A new experimental psychology research has offered compelling evidence that these wartime surges in presidential support represent a collective reaction to a specific human emotion.

Anger, not anxiety, is what makes people supportive of a president when a nation is going to war—a phenomenon known as the "rally 'round the flag effect”, according to a study based in US.
 
For the first time, a new experimental psychology research from Washington University in St Louis, has offered compelling evidence that these wartime surges in presidential support represent a collective reaction to a specific human emotion.
 
“It’s about anger, not anxiety. Anger is the engine that drives these sudden spikes in presidential approval ratings,” said Dr Alan Lambert, professor of psychology in Arts n Sciences and lead author of the study.
 
His findings, show that anger not anxiety is the dominant emotion that both triggers and feeds the rally effect.
 
After 9/11, George W Bush’s popularity surged by almost 40 points, reaching as high as 90% and remaining much higher than normal for nearly a year, according to the Gallup Poll.

Contrary to popular opinion and previous speculations among psychologists, the study shows that the impulse to support the president in times of war has little to do with feelings of anxiety or uncertainty or needing a president to somehow make us feel safe.
 
Nor do pre-existing political ideologies and values prevent us from being pushed at least a bit further down the militaristic path.
 
“Whereever you start on the ideological spectrum, your support for the president is pushed in an upward direction by feelings of anger. It’s not a rationale thought process. It’s a very primitive, almost knee-jerk response,” he said.
 
The findings are based on a five-year study that began in 2003 with experiments measuring shifts in pro-military attitudes among college students who watched eight minutes of a CNN ‘America Remembers’ documentary on the 9/11 terror attacks.
 
The researchers surveyed a group of 136 college students to establish a baseline score of the participants’ attitudes toward George W Bush, pro-war policies, patriotic symbols and conservative views.
 
As expected, those exposed to the CNN 9/11 video scored much higher on measures of anger than those completing the mundane word game, and regardless of their initial political leanings, most video viewers showed a marked increase in their support both for George W. Bush and his militaristic policies.
 
“Keep in mind that this was a group of typical college students, many of whom didn’t like the war and for the most part, didn’t like George Bush at the beginning of the study.
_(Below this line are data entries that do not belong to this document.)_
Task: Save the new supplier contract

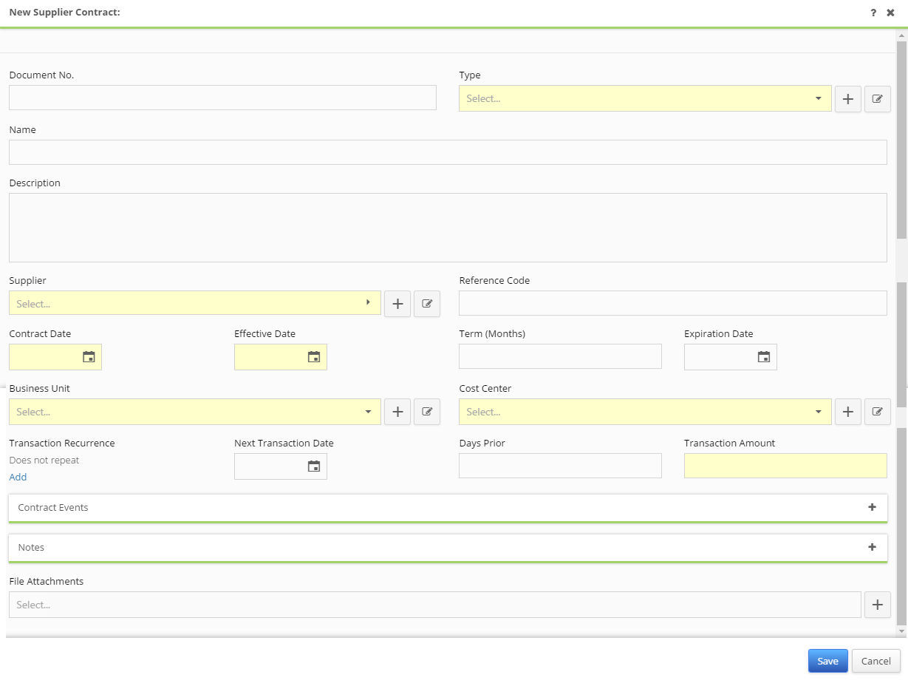Action: point(827,660)
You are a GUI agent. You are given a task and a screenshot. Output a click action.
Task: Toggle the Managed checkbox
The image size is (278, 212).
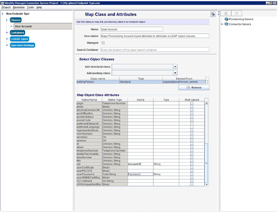(103, 43)
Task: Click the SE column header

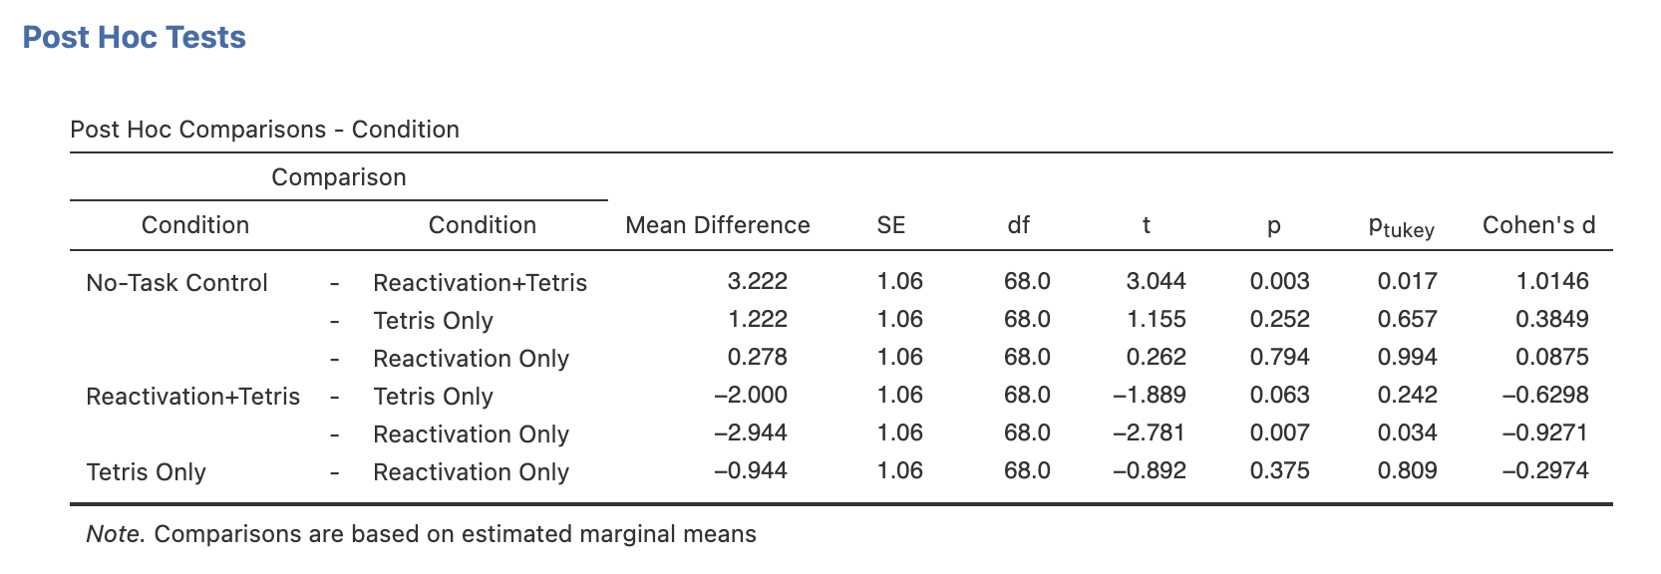Action: pyautogui.click(x=891, y=225)
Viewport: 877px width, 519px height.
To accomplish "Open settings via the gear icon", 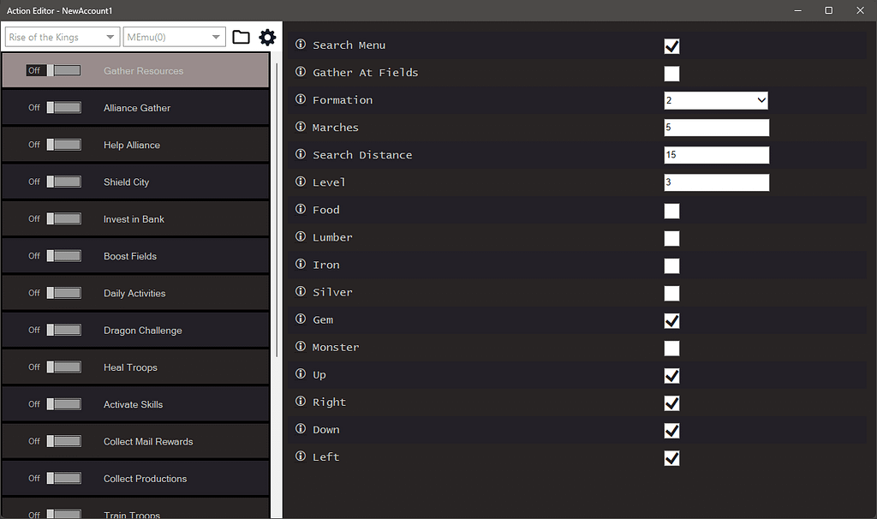I will [267, 37].
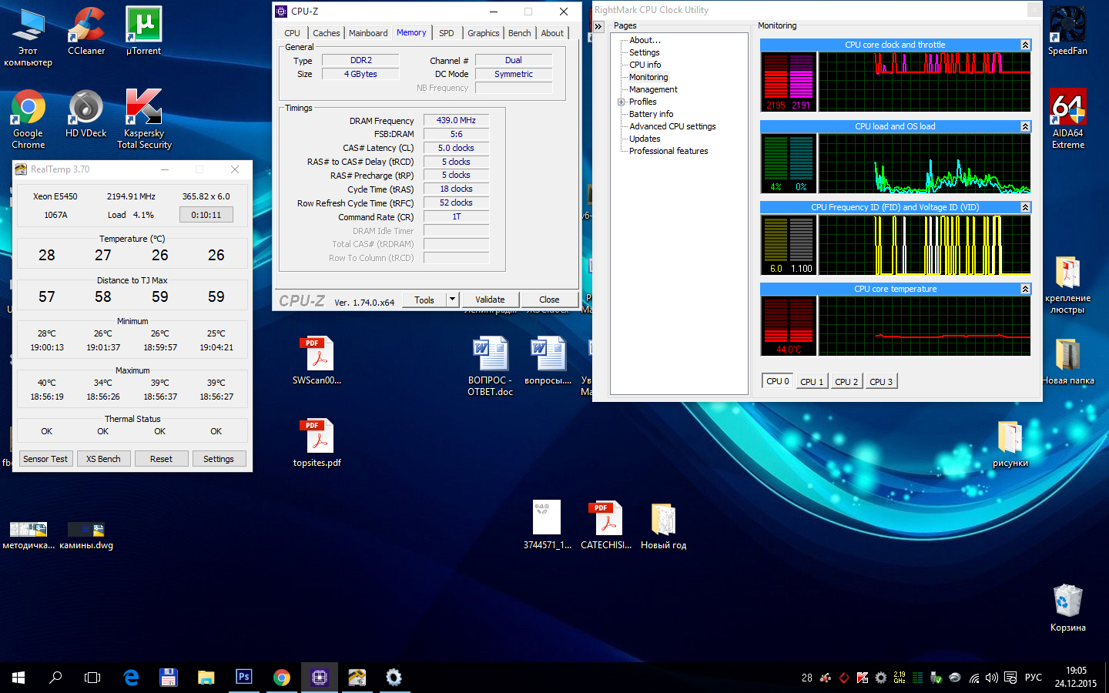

But, if you make them angry and you remind them about the war, they still end up showing increased support for George Bush,” said Lambert.
 
“Anger clearly increased support for the president, but that effect was very narrowly confined to the president’s military policies. It didn’t affect attitudes toward gays. It didn’t affect attitudes toward abortion. It had absolutely no effect at all on any other political ideology apart from militaristic attitudes. It’s absolutely a rifle shot, something that pushes just this one button,” he added.
 
The study will be presented at the 33rd annual meeting of the International Society of Political Psychology in San Francisco, Calif., and will be published this month in the Journal of Personality and Social Psychology.